▸ FRAGMENT ŹRÓDŁOWY
Ułatwienia dostępu

Tak zwana flotylla wolności nie zdobyła większego zainteresowania w naszym kraju – aż do czasu, gdy Izrael nielegalnie przejął jej statki na wodach międzynarodowych. Aresztował przy tym polskich obywateli, w tym posła KO Franciszka Sterczewskiego. Dyskusja, która wybucha wokół tego wydarzenia jak w soczewce skupia problem zakresu pomocy międzynarodowej, odpowiedzialności za czyny i tożsamości.

 

Skąd te statki?

Czym właściwie jest Global Movement to Gaza i Flotylla Sumud? To inicjatywa stworzona przez aktywistów propalestyńskich z wielu krajów Europy, której celem jest dostarczenie pomocy humanitarnej Palestyńczykom. Nie wojna, a ludobójstwo trwające od 2022 roku, a mające swoje korzenie w momencie powstania państwa Izrael, postawiło mieszkańców Strefy Gazy w absolutnie dramatycznym położeniu. Są oni uzależnieni od dostaw żywności, środków higienicznych, medycznych i innych niezbędnych do przeżycia z zewnątrz. Trwające działania zbrojne skutecznie to uniemożliwiają, sam Izrael nie jest zainteresowany wspomaganiem swoich wrogów, a organizacje pozarządowe regularnie zmuszone są ograniczać swoje działania przez zagrożenie życia swoich działaczy.

▸ CEL ZADANIA 1
Odpowiedz na pytania do tekstu o flotylli wolności:
(a) Którego posła aresztował Izrael?
(b) Kto stworzył inicjatywę Global Movement to Gaza i Flotylla Sumud?
(c) Jaki jest cel tej inicjatywy?
▸ CEL ZADANIA 2
Zaktualizuj fragment tekstu o flotylli wolności od słów „Skąd te statki?” do słów „życia swoich działaczy.”, zastępując „Europy” słowem „świata”.
Materiał nie ma żadnego związku z tekstem o flotylli wolności.

▸ SEKCJA DANYCH
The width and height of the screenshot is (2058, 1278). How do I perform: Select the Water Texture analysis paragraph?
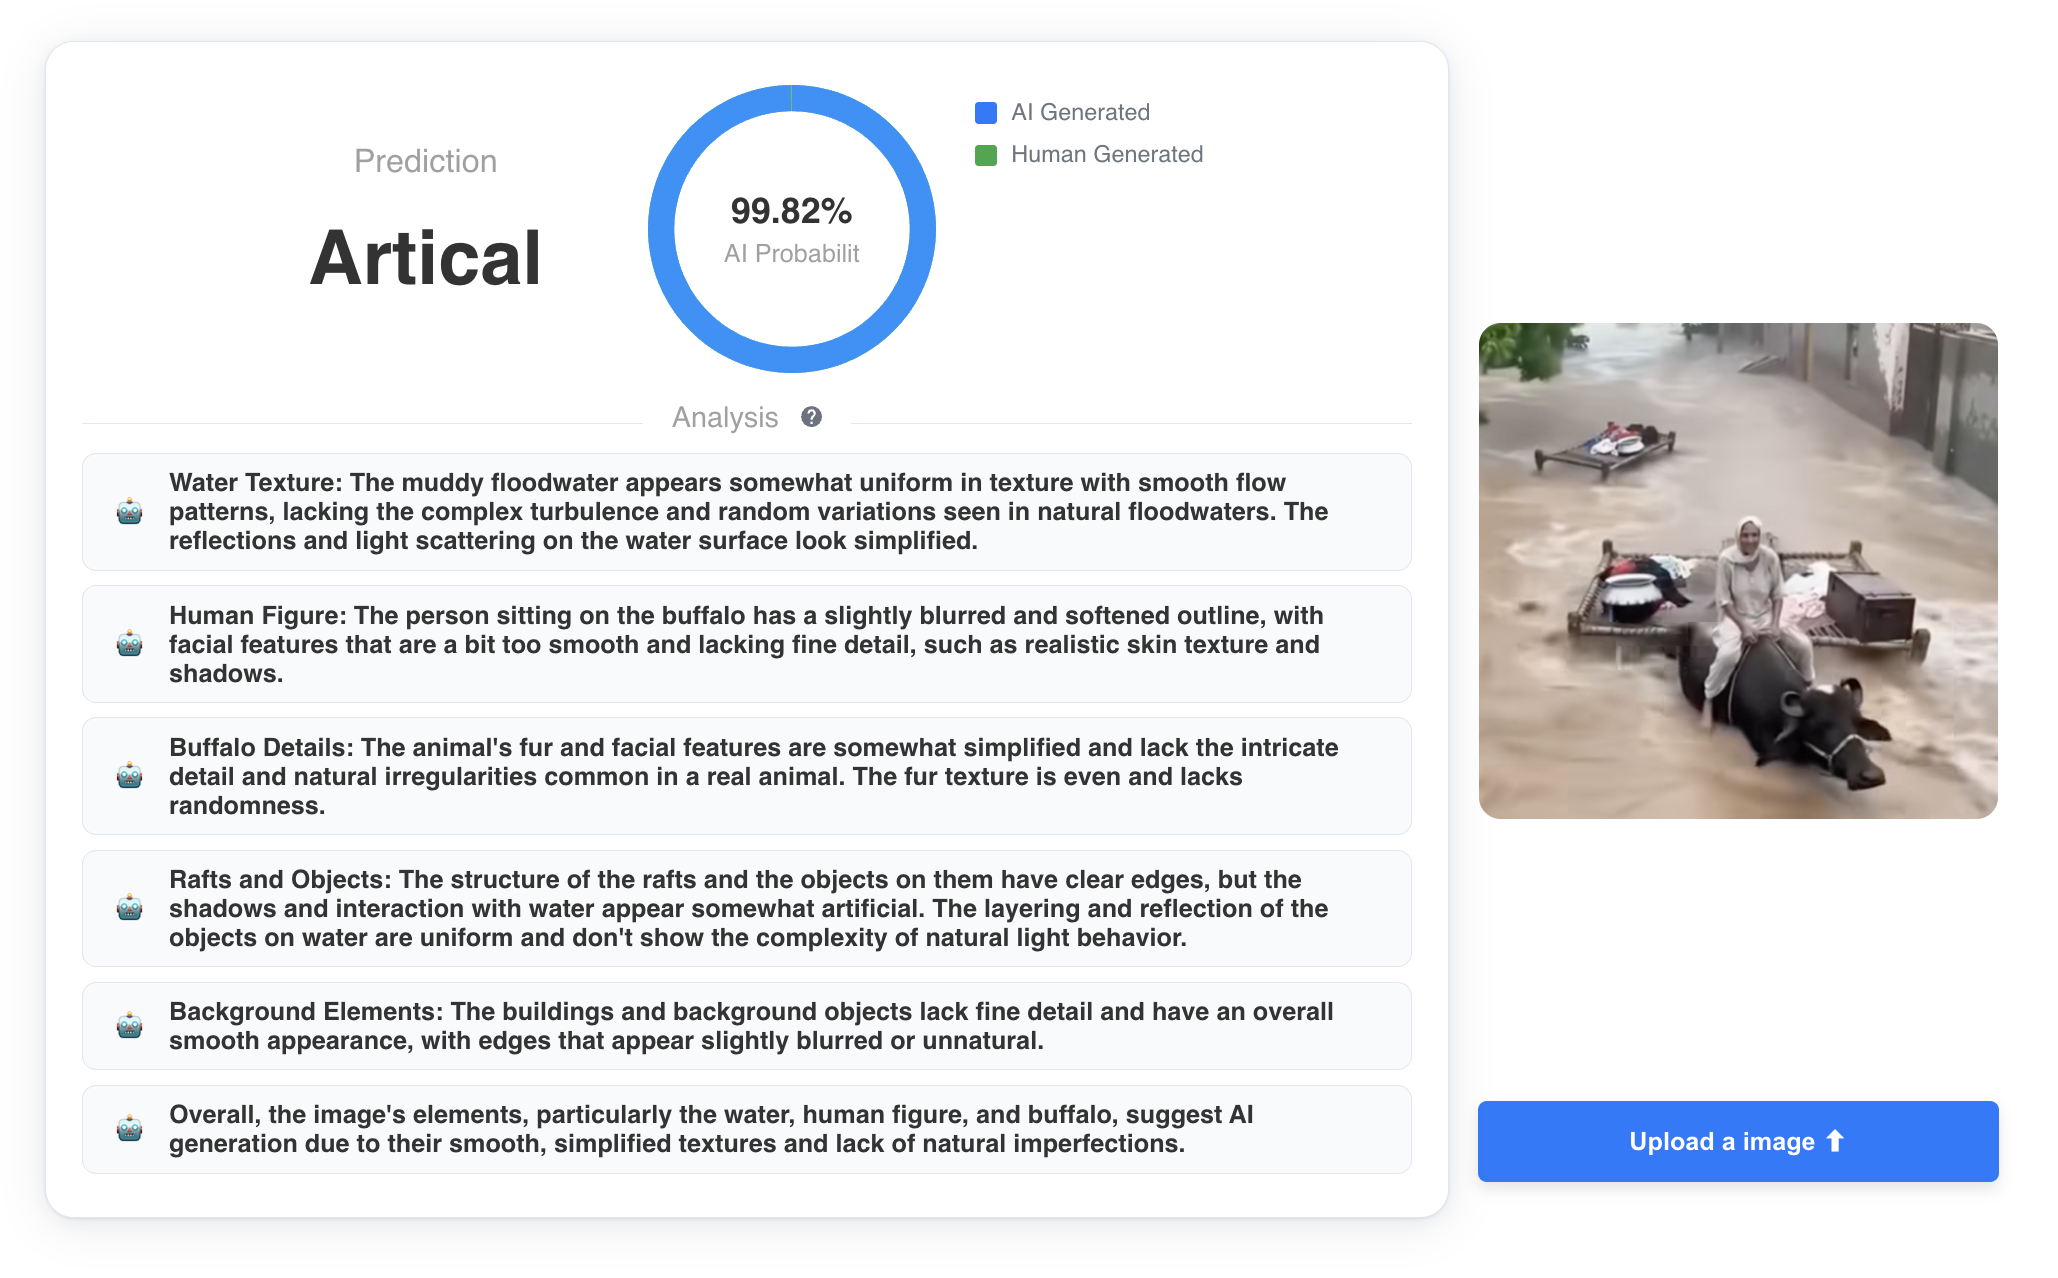[748, 512]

▸ ODPOWIEDŹ 1
(a) Franciszka Sterczewskiego, posła KO.
(b) Aktywiści propalestyńscy z wielu krajów Europy.
(c) Dostarczenie pomocy humanitarnej Palestyńczykom.

▸ ODPOWIEDŹ 2
Skąd te statki?

Czym właściwie jest Global Movement to Gaza i Flotylla Sumud? To inicjatywa stworzona przez aktywistów propalestyńskich z wielu krajów świata, której celem jest dostarczenie pomocy humanitarnej Palestyńczykom. Nie wojna, a ludobójstwo trwające od 2022 roku, a mające swoje korzenie w momencie powstania państwa Izrael, postawiło mieszkańców Strefy Gazy w absolutnie dramatycznym położeniu. Są oni uzależnieni od dostaw żywności, środków higienicznych, medycznych i innych niezbędnych do przeżycia z zewnątrz. Trwające działania zbrojne skutecznie to uniemożliwiają, sam Izrael nie jest zainteresowany wspomaganiem swoich wrogów, a organizacje pozarządowe regularnie zmuszone są ograniczać swoje działania przez zagrożenie życia swoich działaczy.